EXERCICES
A: Relevez, dans l'ordre où ils apparaissent, tous les noms de lieux (pays ou continents) cités dans le texte sur le lancement de la Revue.
B: Poursuivez le texte sur le lancement de la Revue après sa dernière phrase.

EXTRAIT À LIRE
2. — On s’étonne avec raison que, tandis qu’en Amérique, les États-Unis seuls possèdent dix-sept journaux consacrés à ces matières, sans compter une foule d’écrits non périodiques, la France, celle des contrées de l’Europe où ces idées se sont le plus promptement acclimatées, n’en possède pas un seul. n

On ne saurait donc contester l’utilité d’un organe spécial qui tienne le public au courant des progrès de cette science nouvelle, et le prémunisse contre l’exagération de la crédulité, aussi bien que contre celle du scepticisme. C’est cette lacune que nous nous proposons de remplir par la publication de cette Revue, dans le but d’offrir un moyen de communication à tous ceux qui s’intéressent à ces questions, et de rattacher par un lien commun ceux qui comprennent la doctrine spirite sous son véritable point de vue moral : la pratique du bien et la charité évangélique à l’égard de tout le monde.

S’il ne s’agissait que d’un recueil de faits, la tâche serait facile ; ils se multiplient sur tous les points avec une telle rapidité, que la matière ne ferait pas défaut ; mais des faits seuls deviendraient monotones par suite même de leur nombre et surtout de leur similitude. Ce qu’il faut à l’homme qui réfléchit, c’est quelque chose qui parle à son intelligence. Peu d’années se sont écoulées depuis l’apparition des premiers phénomènes, et déjà nous sommes loin des tables tournantes et parlantes, qui n’en étaient que l’enfance. Aujourd’hui c’est une science qui dévoile tout un monde de mystères, qui rend patentes les vérités éternelles qu’il n’était donné qu’à notre esprit de pressentir ; c’est une doctrine sublime qui montre à l’homme la route du devoir, et qui ouvre le champ le plus vaste qui ait encore été donné à l’observation du philosophe. Notre œuvre serait donc incomplète et stérile si nous restions dans les étroites limites d’une revue anecdotique dont l’intérêt serait bien vite épuisé.

DONNÉES DISPONIBLES
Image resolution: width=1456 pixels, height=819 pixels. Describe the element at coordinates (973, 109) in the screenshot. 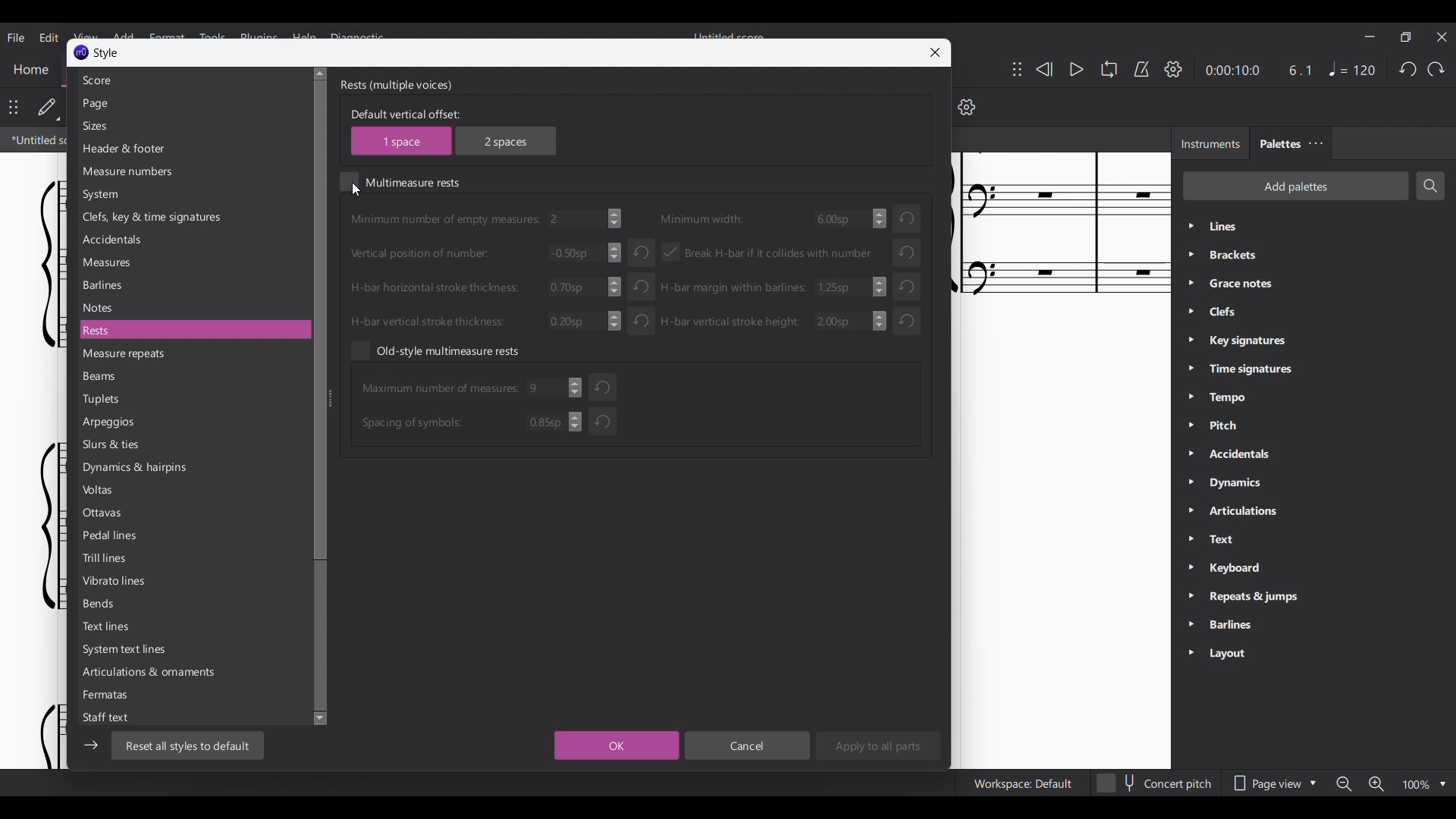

RÉPONSES ATTENDUES
A: Amérique, États-Unis, France, Europe

B:
On nous contestera peut-être la qualification de science que nous donnons au Spiritisme. Il ne saurait sans doute, dans aucun cas, avoir les caractères d’une science exacte, et c’est précisément là le tort de ceux qui prétendent le juger et l’expérimenter comme une analyse chimique ou un problème mathématique ; c’est déjà beaucoup qu’il ait celui d’une science philosophique. Toute science doit être basée sur des faits ; mais les faits seuls ne constituent pas la science ; la science naît de la coordination et de la déduction logique des faits : c’est l’ensemble des lois qui les régissent. Le Spiritisme est-il arrivé à l’état de science ? Si l’on entend une science parfaite, il serait sans doute prématuré de répondre affirmativement ; mais les observations sont dès aujourd’hui assez nombreuses pour pouvoir en déduire au moins des principes généraux, et c’est là que commence la science.

L’appréciation raisonnée des faits et des conséquences qui en découlent est donc un complément sans lequel notre publication serait d’une médiocre utilité, et n’offrirait qu’un intérêt très secondaire pour quiconque réfléchit et veut se rendre compte de ce qu’il voit. Toutefois, comme notre but est d’arriver à la vérité, nous accueillerons toutes les observations qui nous seront adressées, et nous essaierons, autant que nous le permettra l’état des connaissances acquises, soit de lever les doutes, soit d’éclairer les points encore obscurs. Notre Revue sera ainsi une tribune ouverte, mais où la discussion ne devra jamais s’écarter des lois les plus strictes des convenances. En un mot, nous discuterons, mais nous ne disputerons pas. Les inconvenances de langage n’ont jamais été de bonnes raisons aux yeux des gens sensés ; c’est l’arme de ceux qui n’en ont pas de meilleure, et cette arme retourne contre celui qui s’en sert.


3. — Bien que les phénomènes dont nous aurons à nous occuper se soient produits en ces derniers temps d’une manière plus générale, tout prouve qu’ils ont eu lieu dès les temps les plus reculés. Il n’en est point des phénomènes naturels comme des inventions qui suivent le progrès de l’esprit humain ; dès lors qu’ils sont dans l’ordre des choses, la cause en est aussi vieille que le monde, et les effets ont dû se produire à toutes les époques. Ce dont nous sommes témoins aujourd’hui n’est donc point une découverte moderne : c’est le réveil de l’antiquité, mais de l’antiquité dégagée de l’entourage mystique qui a engendré les superstitions, de l’antiquité éclairée par la civilisation et le progrès dans les choses positives.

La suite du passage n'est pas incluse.